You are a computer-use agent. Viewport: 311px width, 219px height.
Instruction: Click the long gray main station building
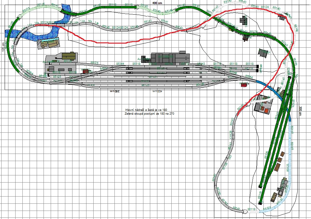(170, 58)
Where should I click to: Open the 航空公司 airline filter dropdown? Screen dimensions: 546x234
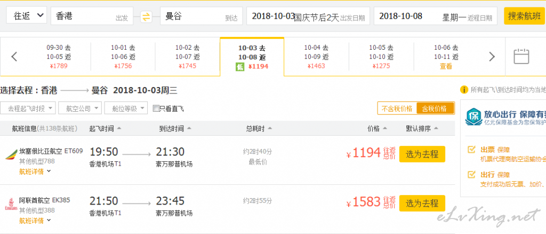[80, 108]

GOAL OF THE EXERCISE:
The full listing must come back exactly as written, with its pictures left out.

TASK OUTPUT:
You are a computer-use agent. Viewport: 311px width, 219px height.
Instruction: Click the long gray main station building
(170, 58)
Where should I click to: Open the 航空公司 airline filter dropdown? Screen dimensions: 546x234
[80, 108]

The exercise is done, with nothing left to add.